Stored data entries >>
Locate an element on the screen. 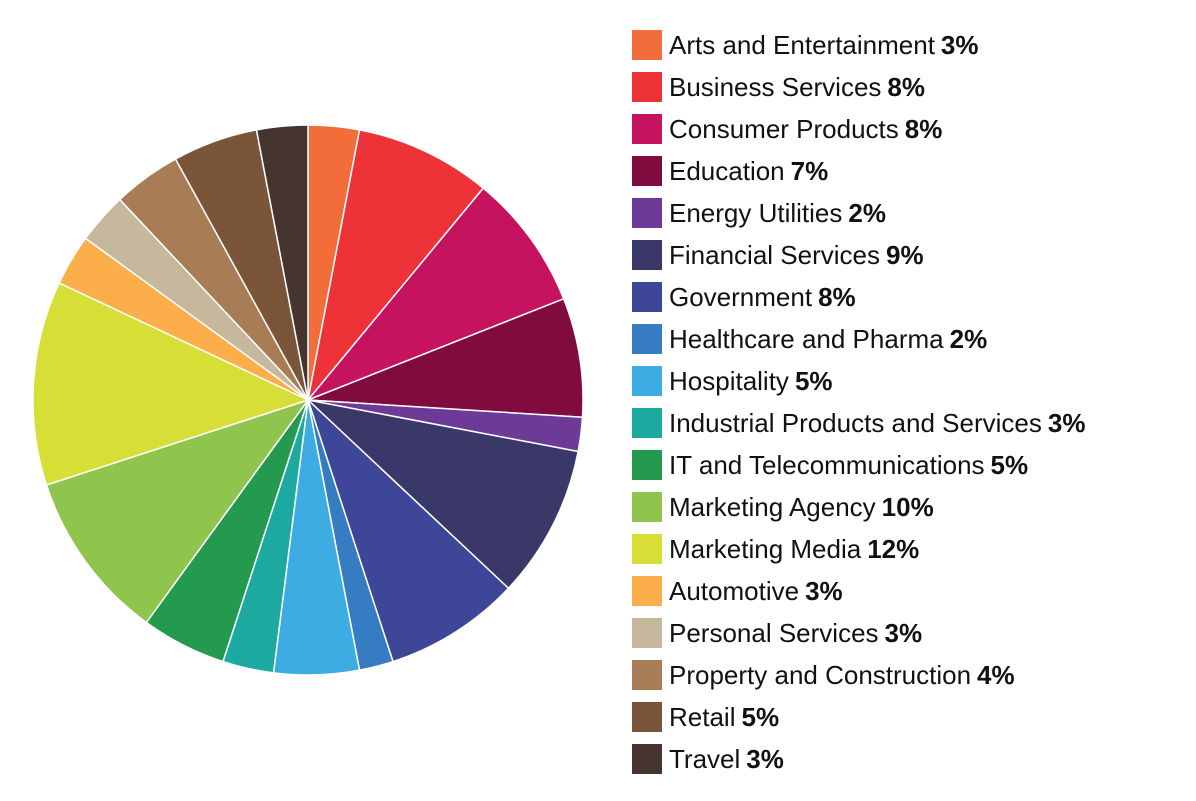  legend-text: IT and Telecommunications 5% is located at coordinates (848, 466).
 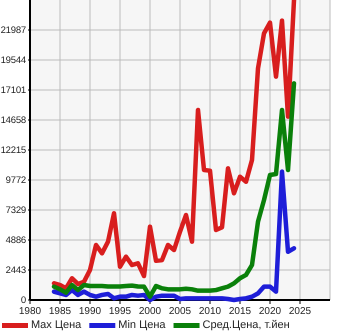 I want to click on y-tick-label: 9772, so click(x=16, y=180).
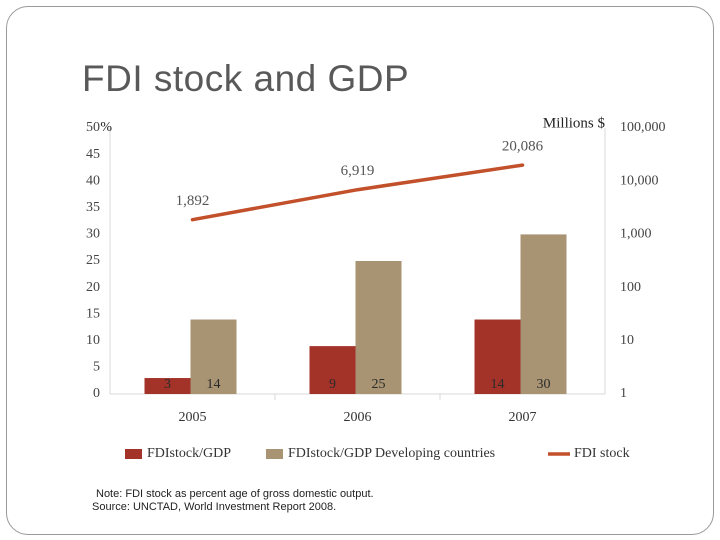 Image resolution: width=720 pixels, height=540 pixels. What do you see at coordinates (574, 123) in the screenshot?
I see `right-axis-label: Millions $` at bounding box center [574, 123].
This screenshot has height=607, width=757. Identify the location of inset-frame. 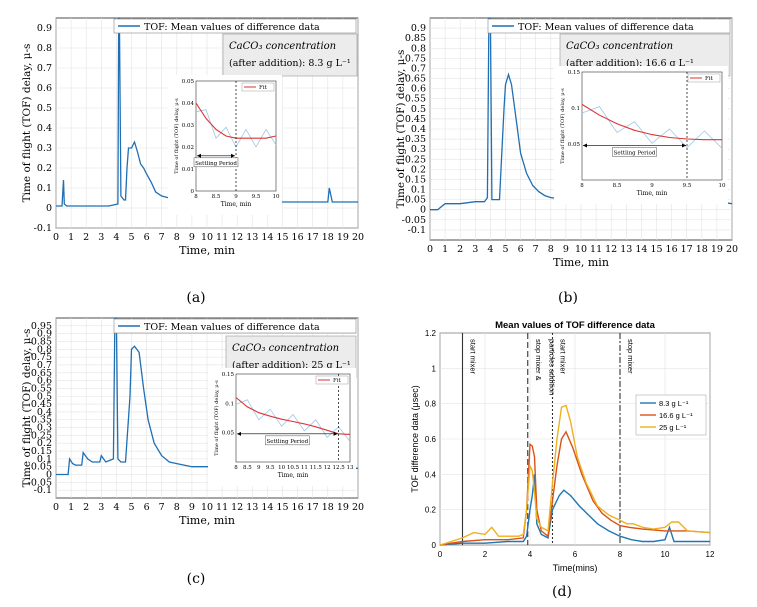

JOB ITEM >> Rewrite the rows from the line containing "I want to click" down to the end of the rows, changing "Identify the location of" to "Find the position of" and keeping everything else the same. Omit the pictures from your answer.

EXERCISE RESPONSE >>
  I want to click on y-tick-label: 9772, so click(x=16, y=180).
 Image resolution: width=720 pixels, height=540 pixels. What do you see at coordinates (574, 123) in the screenshot?
I see `right-axis-label: Millions $` at bounding box center [574, 123].
This screenshot has height=607, width=757. Find the position of inset-frame. 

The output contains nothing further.